DEARBORN (WWJ) — Mind-controlled robots using only a single electrode on a headband. New techniques of analyzing “big data” that can blast through huge volumes of images quickly to find just what you’re looking for. Smartphone apps that keep you healthy. Advanced battery management systems for millions of electric cars. Sensors that give soldiers instant
information on the health of the armor in their tanks — oh, and by the way, those sensors also detect radar and harvest energy from the environment.

These were just some of the wonders presented Wednesday night at the Fall Conference of the Institute of Electrical and Electronics Engineers – Southeastern Michigan, held at the Adoba Hotel in Dearborn.

Dean Aslam, professor of electrical and computer engineering at Michigan State University, kicked things off with his research on single-electrode mind control of robots. He said he started his research playing with toys, and is now using headbands containing a single electrode to control robots. (Oh, and eventually, those headbands can be programmed to change your thinking — to give you a sense of well-being.)

Iswar Sethi, professor of computer science and engineering at Oakland University, talked about his research analyzing patterns of rankings of similarities between pictures to create “permutation distance” that sifts through huge reams of data quickly looking for patterns. Obvious applications in data mining await.

Jasprit Singh, professor of electrical engineering, computer science and applied physics at the University of Michigan, talked about his research on using smartphone-based platforms to develop mentoring technologies for wellness — based on the fact that we’ve got all this amazing technology now, but our brains are still wired for conditions on Earth 50,000 years ago.

Le Yi Wang, professor of electrical and computer engineering at Wayne State University, described his research on making large numbers of smart electric vehicles part of the electric grid.

And Thomas Meitzler, senior technical scientist in the electrified armor laboratory at the U.S. Army’s Tank-Automotive Research, Development and Engineering Command in Warren, talked about his research on electronics in armor plating that give soldiers realtime reports on how well their tank armor will stand up ot the next blast — when it’s safe to keep fighting, and when it’s time to head for the rear for repairs.

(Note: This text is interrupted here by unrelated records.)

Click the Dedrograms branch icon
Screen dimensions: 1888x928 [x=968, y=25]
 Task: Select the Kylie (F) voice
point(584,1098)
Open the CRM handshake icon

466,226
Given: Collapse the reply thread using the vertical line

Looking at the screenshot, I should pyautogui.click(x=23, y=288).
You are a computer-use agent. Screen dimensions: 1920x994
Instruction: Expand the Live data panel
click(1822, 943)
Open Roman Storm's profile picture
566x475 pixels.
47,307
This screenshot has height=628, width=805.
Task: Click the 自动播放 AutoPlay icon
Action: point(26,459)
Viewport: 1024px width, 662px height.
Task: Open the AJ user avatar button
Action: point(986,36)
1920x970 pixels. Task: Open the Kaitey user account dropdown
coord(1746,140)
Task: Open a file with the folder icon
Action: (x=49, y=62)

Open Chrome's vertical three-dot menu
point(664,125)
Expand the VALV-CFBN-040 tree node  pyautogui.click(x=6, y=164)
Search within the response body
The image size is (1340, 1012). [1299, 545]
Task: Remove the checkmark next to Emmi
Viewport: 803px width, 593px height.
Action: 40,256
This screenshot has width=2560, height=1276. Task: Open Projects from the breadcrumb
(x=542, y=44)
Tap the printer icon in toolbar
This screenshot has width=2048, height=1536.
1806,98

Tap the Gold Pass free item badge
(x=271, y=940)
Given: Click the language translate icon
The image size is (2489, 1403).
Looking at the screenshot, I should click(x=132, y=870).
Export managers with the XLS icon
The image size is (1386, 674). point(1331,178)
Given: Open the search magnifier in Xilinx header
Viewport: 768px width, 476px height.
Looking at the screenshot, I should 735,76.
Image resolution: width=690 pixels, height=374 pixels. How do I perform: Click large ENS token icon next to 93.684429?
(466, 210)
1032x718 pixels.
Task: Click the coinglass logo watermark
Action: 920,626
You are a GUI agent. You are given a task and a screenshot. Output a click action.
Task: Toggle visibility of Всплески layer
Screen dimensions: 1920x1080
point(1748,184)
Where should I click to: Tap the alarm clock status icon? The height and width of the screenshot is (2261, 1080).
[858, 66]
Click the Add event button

Keynote speaker Rock Marcone, director of the Maneuver Collaboration Center at General Dynamic Land Systems in Sterling heights, gave a stirring presentation on General Dynamics’ “passion for the warfighter” in building the
world’s best tanks — with plenty of help from electrical and electronics engineers.

Marcone said the new MC2 center at GDLS aims to be “quick, agile and flexible … always looking for the next big thing, and trying to predict the future. And that’s a challenge in these austere times.”

When it comes to building better tanks for America’s armed forces, Marcone said, “how can you not be motivated to come in every day and work on technology that is going to save their lives?”

The technology saved Marcone’s life more than once. He’s a retired lieutenant colonel in the Army who commanded the task force that captured a key bridge over the Euphrates and Saddam International Airport during the 2003 invasion of Iraq.

“I used to drive tanks, now I build them,” he said.

The IEEE gave special recognition to Reggie Huff, director of homeless recovery services at the Neighborhood Services Organization in Detroit, for his work in managing and alleviating homelessness, and Virinder Moudgil, president and CEO of Lawrence Technological University in Southfield, for his work in minting thousands of new engineers.

Moudgil said LTU will continue to be a strong advocate for science, technology, engineering and mathematics education, thanks in part to a $20 million gift that created the Marburger STEM Education Center at Lawrence Tech.

WWJ Technology Editor Matt Roush served as master of ceremonies for the event.